> _WHAT IS NEEDED_:
Every line of the material that follows must be printed again exactly.

[[ SUPPLIED MATERIAL open ]]

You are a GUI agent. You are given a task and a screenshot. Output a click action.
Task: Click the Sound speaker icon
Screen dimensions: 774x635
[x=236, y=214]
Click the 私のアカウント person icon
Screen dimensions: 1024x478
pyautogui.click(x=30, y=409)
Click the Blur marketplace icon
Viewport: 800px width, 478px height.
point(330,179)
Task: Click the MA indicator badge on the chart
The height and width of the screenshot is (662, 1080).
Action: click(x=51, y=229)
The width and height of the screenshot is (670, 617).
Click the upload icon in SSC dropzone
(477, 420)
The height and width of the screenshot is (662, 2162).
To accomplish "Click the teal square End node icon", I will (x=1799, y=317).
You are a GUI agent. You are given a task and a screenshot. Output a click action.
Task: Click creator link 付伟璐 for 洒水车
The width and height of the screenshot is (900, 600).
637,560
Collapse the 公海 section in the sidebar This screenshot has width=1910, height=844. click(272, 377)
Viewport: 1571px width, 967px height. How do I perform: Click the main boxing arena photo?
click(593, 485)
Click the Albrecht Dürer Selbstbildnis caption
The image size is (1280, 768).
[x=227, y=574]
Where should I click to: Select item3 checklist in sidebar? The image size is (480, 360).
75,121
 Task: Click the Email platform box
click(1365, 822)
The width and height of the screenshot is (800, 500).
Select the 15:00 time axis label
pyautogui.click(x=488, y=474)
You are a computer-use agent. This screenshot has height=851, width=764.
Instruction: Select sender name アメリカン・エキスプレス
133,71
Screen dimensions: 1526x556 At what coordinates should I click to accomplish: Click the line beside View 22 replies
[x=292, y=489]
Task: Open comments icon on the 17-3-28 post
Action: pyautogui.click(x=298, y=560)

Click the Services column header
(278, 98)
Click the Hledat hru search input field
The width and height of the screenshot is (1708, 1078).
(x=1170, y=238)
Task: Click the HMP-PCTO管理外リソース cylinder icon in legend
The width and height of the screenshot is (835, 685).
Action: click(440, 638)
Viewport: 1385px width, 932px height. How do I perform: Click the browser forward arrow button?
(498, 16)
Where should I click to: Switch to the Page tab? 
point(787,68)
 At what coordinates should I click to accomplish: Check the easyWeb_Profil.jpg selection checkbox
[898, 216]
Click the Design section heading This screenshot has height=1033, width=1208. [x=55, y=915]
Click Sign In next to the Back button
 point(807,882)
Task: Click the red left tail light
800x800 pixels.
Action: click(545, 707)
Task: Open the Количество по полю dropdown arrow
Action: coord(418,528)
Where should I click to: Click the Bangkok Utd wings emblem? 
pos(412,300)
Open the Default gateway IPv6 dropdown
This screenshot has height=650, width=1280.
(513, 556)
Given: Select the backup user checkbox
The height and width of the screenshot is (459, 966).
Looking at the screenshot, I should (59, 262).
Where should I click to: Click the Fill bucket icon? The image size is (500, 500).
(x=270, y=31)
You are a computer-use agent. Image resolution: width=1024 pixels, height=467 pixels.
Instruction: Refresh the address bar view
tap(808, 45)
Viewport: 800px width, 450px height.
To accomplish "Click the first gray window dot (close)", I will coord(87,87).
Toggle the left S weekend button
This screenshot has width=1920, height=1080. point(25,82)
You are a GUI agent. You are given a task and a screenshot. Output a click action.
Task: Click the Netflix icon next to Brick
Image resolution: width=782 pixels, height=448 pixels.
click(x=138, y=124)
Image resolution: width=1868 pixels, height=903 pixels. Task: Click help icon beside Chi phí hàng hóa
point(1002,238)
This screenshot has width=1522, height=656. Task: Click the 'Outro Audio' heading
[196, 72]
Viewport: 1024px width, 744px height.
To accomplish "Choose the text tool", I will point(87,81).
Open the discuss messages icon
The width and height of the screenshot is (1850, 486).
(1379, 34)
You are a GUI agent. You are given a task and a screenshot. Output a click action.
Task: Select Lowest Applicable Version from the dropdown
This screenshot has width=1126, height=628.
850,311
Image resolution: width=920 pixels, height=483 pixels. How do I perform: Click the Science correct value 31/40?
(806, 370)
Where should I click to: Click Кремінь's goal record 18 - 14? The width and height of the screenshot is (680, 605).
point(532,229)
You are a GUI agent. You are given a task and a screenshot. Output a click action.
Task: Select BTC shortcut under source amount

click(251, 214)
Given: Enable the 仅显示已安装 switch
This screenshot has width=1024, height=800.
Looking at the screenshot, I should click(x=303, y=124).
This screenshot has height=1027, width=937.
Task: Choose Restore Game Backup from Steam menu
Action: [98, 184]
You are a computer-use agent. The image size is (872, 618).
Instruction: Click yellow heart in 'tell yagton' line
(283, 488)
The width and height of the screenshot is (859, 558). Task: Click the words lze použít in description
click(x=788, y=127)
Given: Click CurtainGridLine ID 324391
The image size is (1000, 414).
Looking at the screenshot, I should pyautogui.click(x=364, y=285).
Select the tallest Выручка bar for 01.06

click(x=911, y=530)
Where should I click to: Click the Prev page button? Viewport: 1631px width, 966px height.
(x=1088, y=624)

[[ SUPPLIED MATERIAL closed ]]

> _ANSWER TO THE EXERCISE_:
You are a GUI agent. You are given a task and a screenshot. Output a click action.
Task: Click the Sound speaker icon
Screen dimensions: 774x635
[x=236, y=214]
Click the 私のアカウント person icon
Screen dimensions: 1024x478
pyautogui.click(x=30, y=409)
Click the Blur marketplace icon
Viewport: 800px width, 478px height.
point(330,179)
Task: Click the MA indicator badge on the chart
The height and width of the screenshot is (662, 1080).
Action: click(x=51, y=229)
The width and height of the screenshot is (670, 617).
Click the upload icon in SSC dropzone
(477, 420)
The height and width of the screenshot is (662, 2162).
To accomplish "Click the teal square End node icon", I will (x=1799, y=317).
You are a GUI agent. You are given a task and a screenshot. Output a click action.
Task: Click creator link 付伟璐 for 洒水车
The width and height of the screenshot is (900, 600).
637,560
Collapse the 公海 section in the sidebar This screenshot has width=1910, height=844. click(272, 377)
Viewport: 1571px width, 967px height. How do I perform: Click the main boxing arena photo?
click(593, 485)
Click the Albrecht Dürer Selbstbildnis caption
The image size is (1280, 768).
[x=227, y=574]
Where should I click to: Select item3 checklist in sidebar? The image size is (480, 360).
75,121
 Task: Click the Email platform box
click(1365, 822)
The width and height of the screenshot is (800, 500).
Select the 15:00 time axis label
pyautogui.click(x=488, y=474)
You are a computer-use agent. This screenshot has height=851, width=764.
Instruction: Select sender name アメリカン・エキスプレス
133,71
Screen dimensions: 1526x556 At what coordinates should I click to accomplish: Click the line beside View 22 replies
[x=292, y=489]
Task: Open comments icon on the 17-3-28 post
Action: pyautogui.click(x=298, y=560)

Click the Services column header
(278, 98)
Click the Hledat hru search input field
The width and height of the screenshot is (1708, 1078).
(x=1170, y=238)
Task: Click the HMP-PCTO管理外リソース cylinder icon in legend
The width and height of the screenshot is (835, 685).
Action: click(440, 638)
Viewport: 1385px width, 932px height. How do I perform: Click the browser forward arrow button?
(498, 16)
Where should I click to: Switch to the Page tab? 
point(787,68)
 At what coordinates should I click to accomplish: Check the easyWeb_Profil.jpg selection checkbox
[898, 216]
Click the Design section heading This screenshot has height=1033, width=1208. [x=55, y=915]
Click Sign In next to the Back button
 point(807,882)
Task: Click the red left tail light
800x800 pixels.
Action: click(545, 707)
Task: Open the Количество по полю dropdown arrow
Action: coord(418,528)
Where should I click to: Click the Bangkok Utd wings emblem? 
pos(412,300)
Open the Default gateway IPv6 dropdown
This screenshot has height=650, width=1280.
(513, 556)
Given: Select the backup user checkbox
The height and width of the screenshot is (459, 966).
Looking at the screenshot, I should (59, 262).
Where should I click to: Click the Fill bucket icon? The image size is (500, 500).
(x=270, y=31)
You are a computer-use agent. Image resolution: width=1024 pixels, height=467 pixels.
Instruction: Refresh the address bar view
tap(808, 45)
Viewport: 800px width, 450px height.
To accomplish "Click the first gray window dot (close)", I will coord(87,87).
Toggle the left S weekend button
This screenshot has width=1920, height=1080. point(25,82)
You are a GUI agent. You are given a task and a screenshot. Output a click action.
Task: Click the Netflix icon next to Brick
Image resolution: width=782 pixels, height=448 pixels.
click(x=138, y=124)
Image resolution: width=1868 pixels, height=903 pixels. Task: Click help icon beside Chi phí hàng hóa
point(1002,238)
This screenshot has width=1522, height=656. Task: Click the 'Outro Audio' heading
[196, 72]
Viewport: 1024px width, 744px height.
To accomplish "Choose the text tool", I will point(87,81).
Open the discuss messages icon
The width and height of the screenshot is (1850, 486).
(1379, 34)
You are a GUI agent. You are given a task and a screenshot. Output a click action.
Task: Select Lowest Applicable Version from the dropdown
This screenshot has width=1126, height=628.
850,311
Image resolution: width=920 pixels, height=483 pixels. How do I perform: Click the Science correct value 31/40?
(806, 370)
Where should I click to: Click Кремінь's goal record 18 - 14? The width and height of the screenshot is (680, 605).
point(532,229)
You are a GUI agent. You are given a task and a screenshot. Output a click action.
Task: Select BTC shortcut under source amount

click(251, 214)
Given: Enable the 仅显示已安装 switch
This screenshot has width=1024, height=800.
Looking at the screenshot, I should click(x=303, y=124).
This screenshot has height=1027, width=937.
Task: Choose Restore Game Backup from Steam menu
Action: [98, 184]
You are a computer-use agent. The image size is (872, 618).
Instruction: Click yellow heart in 'tell yagton' line
(283, 488)
The width and height of the screenshot is (859, 558). Task: Click the words lze použít in description
click(x=788, y=127)
Given: Click CurtainGridLine ID 324391
The image size is (1000, 414).
Looking at the screenshot, I should pyautogui.click(x=364, y=285).
Select the tallest Выручка bar for 01.06

click(x=911, y=530)
Where should I click to: Click the Prev page button? Viewport: 1631px width, 966px height.
(x=1088, y=624)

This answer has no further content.